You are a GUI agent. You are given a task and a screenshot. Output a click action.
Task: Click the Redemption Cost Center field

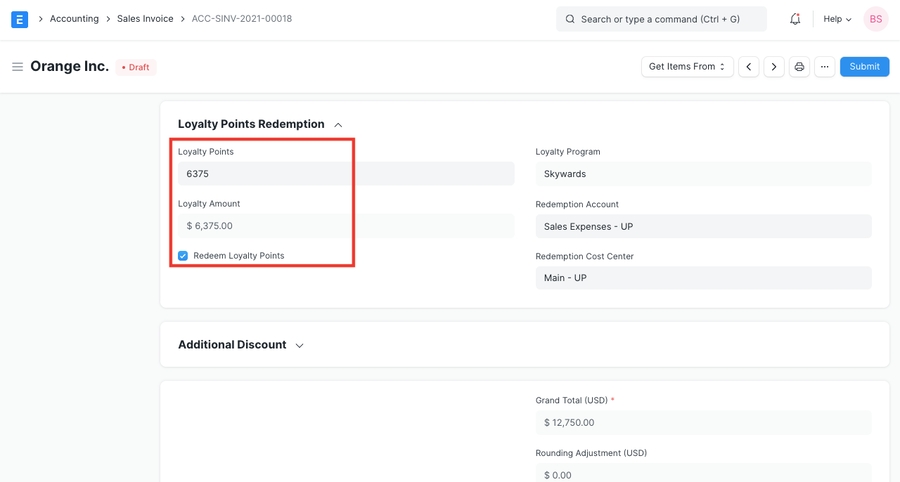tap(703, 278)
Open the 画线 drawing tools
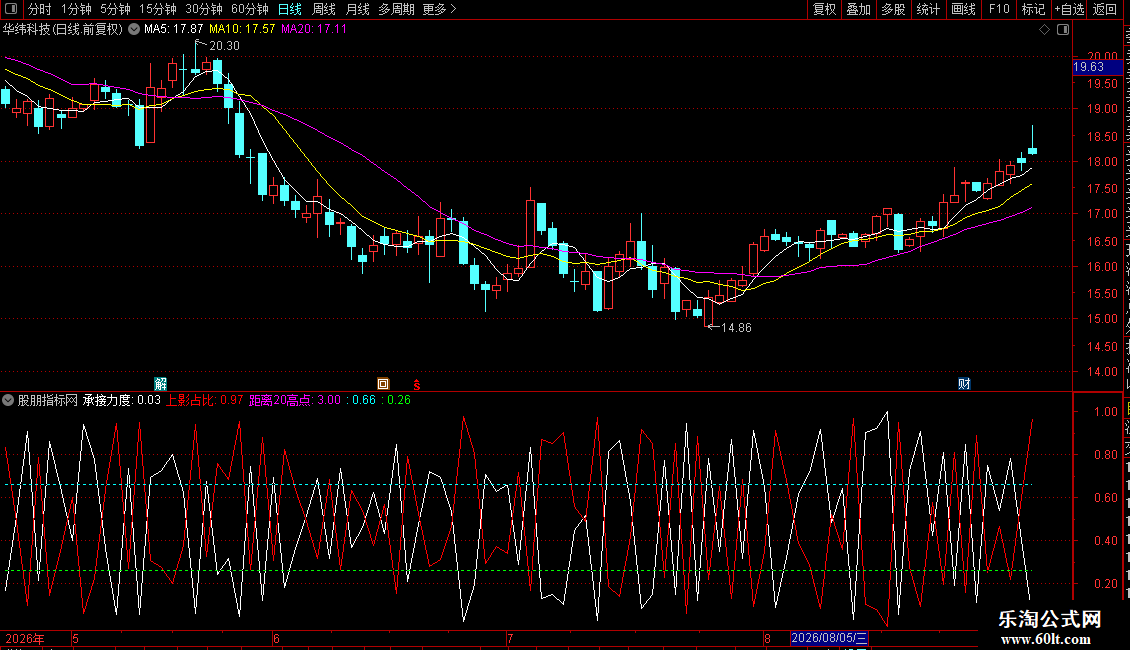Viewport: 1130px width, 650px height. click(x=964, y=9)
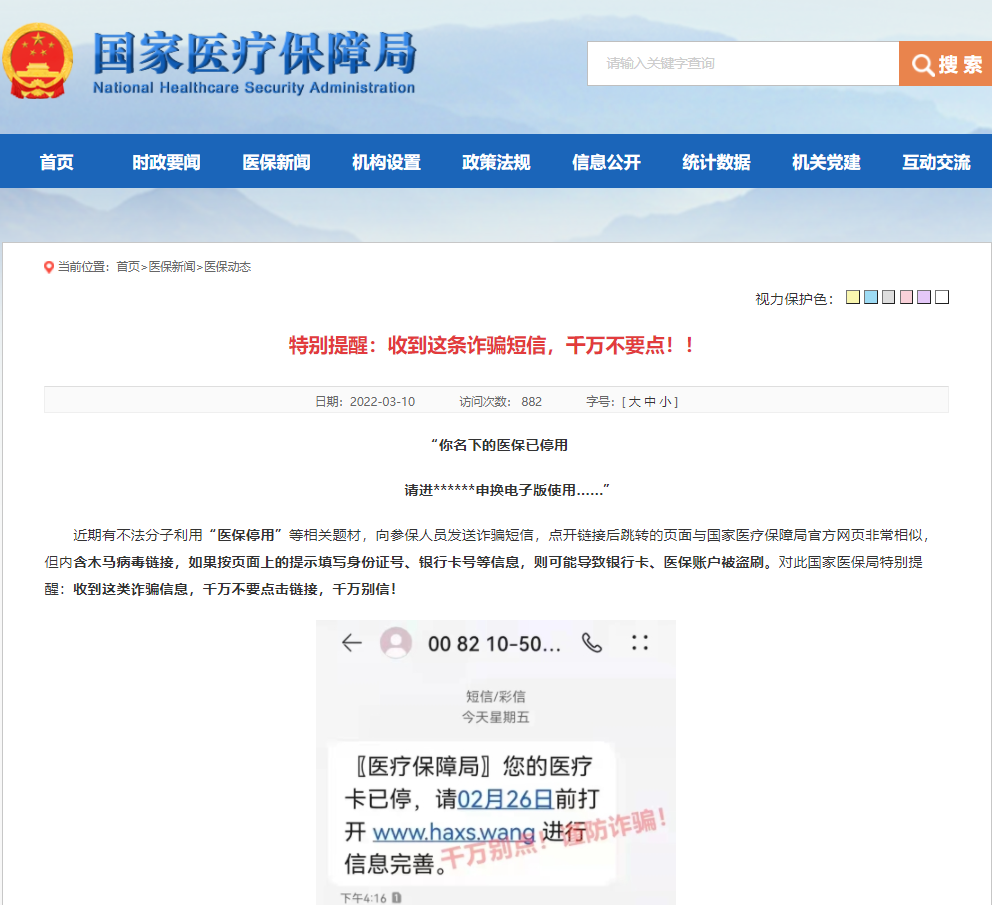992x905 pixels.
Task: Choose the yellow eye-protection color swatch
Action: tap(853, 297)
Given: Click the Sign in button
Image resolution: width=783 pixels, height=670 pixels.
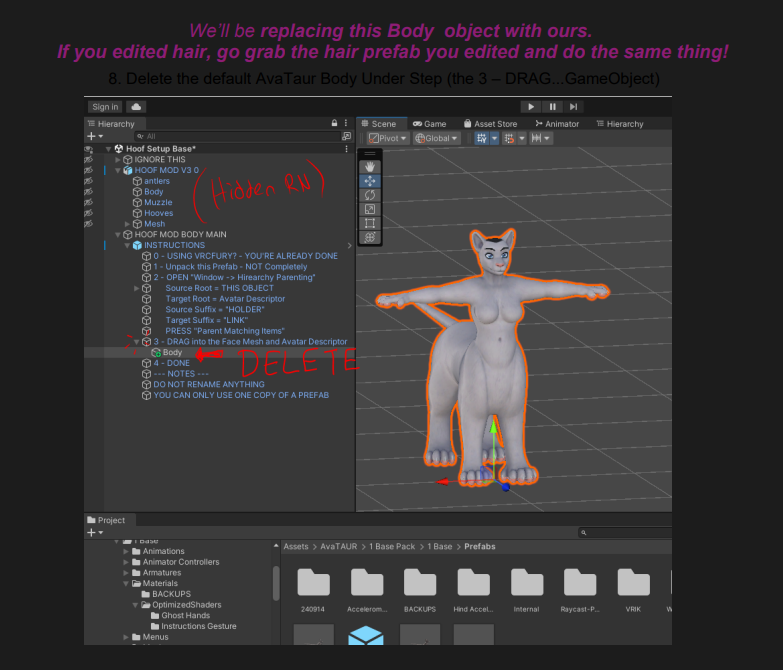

***

YOUR INSTRUCTIONS: Copy the records shown above in their entirety and exactly; images are to be left out.

EXERCISE RESPONSE:
You are a GUI agent. You are given a task and a screenshot. Output a click action.
Task: Click the Redemption Cost Center field

tap(703, 278)
Open the 画线 drawing tools
Viewport: 1130px width, 650px height. click(x=964, y=9)
992x905 pixels.
Task: Choose the yellow eye-protection color swatch
Action: tap(853, 297)
Given: Click the Sign in button
Image resolution: width=783 pixels, height=670 pixels.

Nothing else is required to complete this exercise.